El principal diplomático de Washington en Luanda ha subrayado la importancia de los proyectos respaldados por EE.UU. en todo el país, que abarcan el comercio, la infraestructura, la energía, el transporte, la salud, la tecnología, la educación y la seguridad regional. Para los inversores, la señal es clara: Angola está siendo posicionada no solo como productor de energía, sino como un centro regional de logística, conectividad y crecimiento diversificado.
La Encargada de Negocios de EE.UU., Shannon Cazeau, conmemoró el 33.º aniversario de las relaciones diplomáticas afirmando que "nuestra asociación con Angola nunca ha sido más sólida" y subrayó que Estados Unidos considera a Angola como un socio cada vez más importante y valioso. Describió la relación como una asociación estratégica basada en intereses comunes que genera "resultados reales para la gente" en todo el país.
Cazeau destacó importantes proyectos respaldados por EE.UU. en Angola en sectores como el comercio, la infraestructura, la energía, el transporte, la salud, la tecnología, la educación y la seguridad regional, aunque no especificó una cifra total de inversión. La cooperación indica un cambio desde un enfoque reducido en los hidrocarburos hacia un compromiso económico más amplio. También se alinea con el propio esfuerzo de Luanda por reducir el riesgo de su perfil macroeconómico mediante la diversificación más allá del petróleo.

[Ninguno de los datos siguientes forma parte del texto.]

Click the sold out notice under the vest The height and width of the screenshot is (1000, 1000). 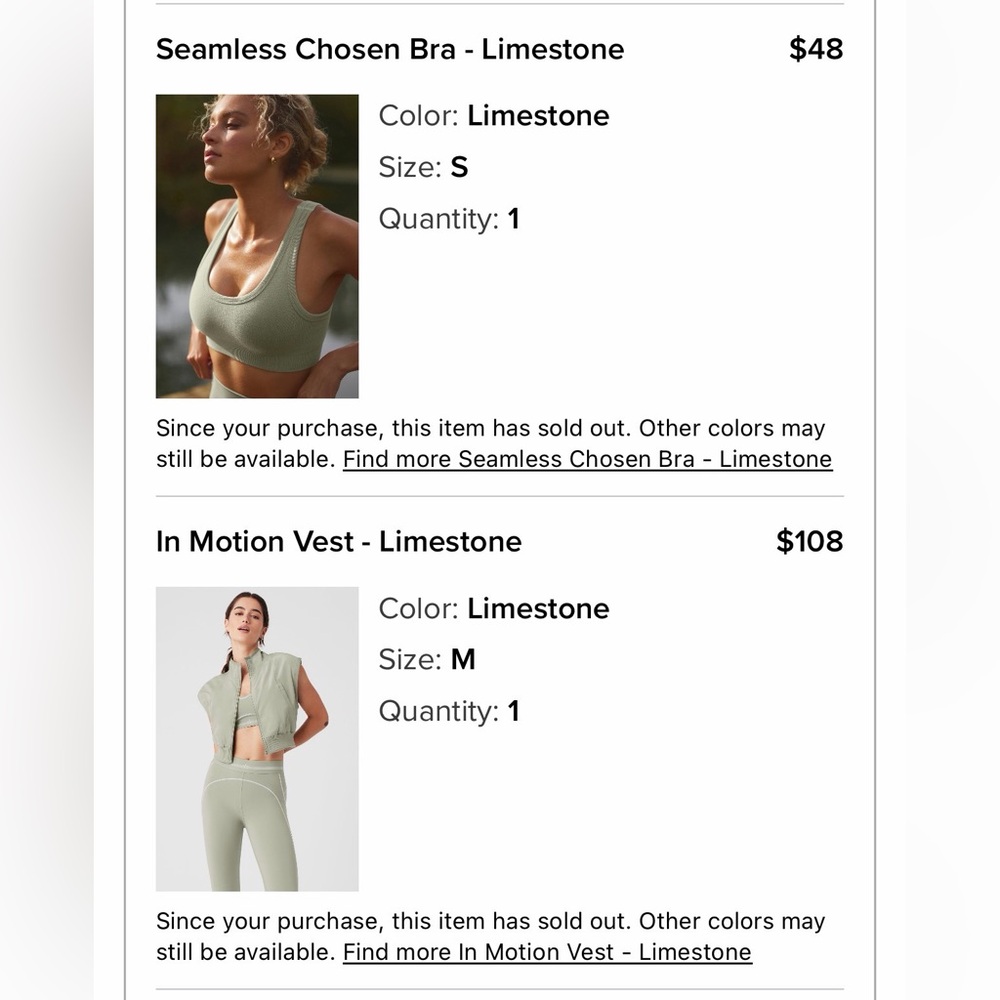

Destacó proyectos respaldados por EE.UU. en áreas como la energía renovable, la infraestructura vial y la radiodifusión, sin ofrecer un desglose público de su valor. Estas inversiones posicionan el capital estadounidense detrás de factores críticos que impulsan el crecimiento. En su planteamiento, estos sectores representan "luz, movilidad, conectividad, acceso a la información y oportunidades económicas" para las comunidades de toda Angola. Para los inversores extranjeros, también indican la confianza de EE.UU. en la dirección política de Angola y un emergente conjunto de activos bancables vinculados al dólar.
Cazeau subrayó que Estados Unidos considera a Angola cada vez más no solo como productor de energía, sino como un centro regional de inversión, conectividad, innovación y crecimiento económico. Ese mensaje es importante para el capital internacional. Sitúa a Angola en la misma conversación estratégica que otras puertas de entrada atlánticas para los flujos comerciales de África Austral y Central.
La Encargada de Negocios señaló la Cumbre Empresarial EE.UU.-África de julio de 2024 en Luanda como un punto de inflexión clave. El evento envió, en sus palabras, una fuerte señal internacional de que Angola está "abierta a los negocios" y es reconocida cada vez más como una puerta de entrada para la inversión en África. Para los negociadores, la cumbre subrayó el impulso de Luanda por consolidarse en los calendarios de inversores globales y por mostrar proyectos más allá del petróleo en upstream.
La infraestructura está en el corazón de esta historia. Cazeau destacó el Corredor de Lobito como uno de los proyectos de infraestructura estratégica más importantes de África. El corredor conecta el Puerto de aguas profundas de Lobito, en la costa atlántica de Angola, con el interior del África Austral. Fortalece las cadenas de suministro y amplía la conectividad regional. Argumentó que posiciona a Angola en el centro estratégico de la logística y el transporte para África Austral y los mercados globales, con potencial para desbloquear oportunidades económicas a largo plazo en toda la región.
Los anuncios recientes, incluida una carta de mandato y otros acuerdos preparatorios que involucran a la Corporación Financiera de Desarrollo Internacional de EE.UU. (DFC) y al consorcio Lobito Atlantic Railway, subrayan la profundidad del compromiso de EE.UU. con el corredor. Para los inversores institucionales, la participación de la DFC reduce el riesgo de partes de la estructura de capital y puede atraer capital privado hacia activos ferroviarios, portuarios e industriales asociados a lo largo de la ruta.
Además, el énfasis de Cazeau en las oportunidades en infraestructura, logística, agricultura, energía renovable, telecomunicaciones y tecnología sugiere un menú cada vez más amplio de temas de inversión más allá del petróleo. Como resultado, las relaciones entre EE.UU. y Angola combinan ahora la diplomacia estratégica con el despliegue tangible de capital en sectores centrales para el modelo de crecimiento a largo plazo de Angola.
Para los inversores, la trayectoria de las relaciones entre EE.UU. y Angola valdrá la pena seguirla a través de la próxima ola de licitaciones del Corredor de Lobito, acuerdos adicionales respaldados por la DFC y compromisos de seguimiento en energías renovables y carreteras, que mostrarán hasta qué punto Angola puede convertir el impulso diplomático en retornos escalables ajustados al riesgo.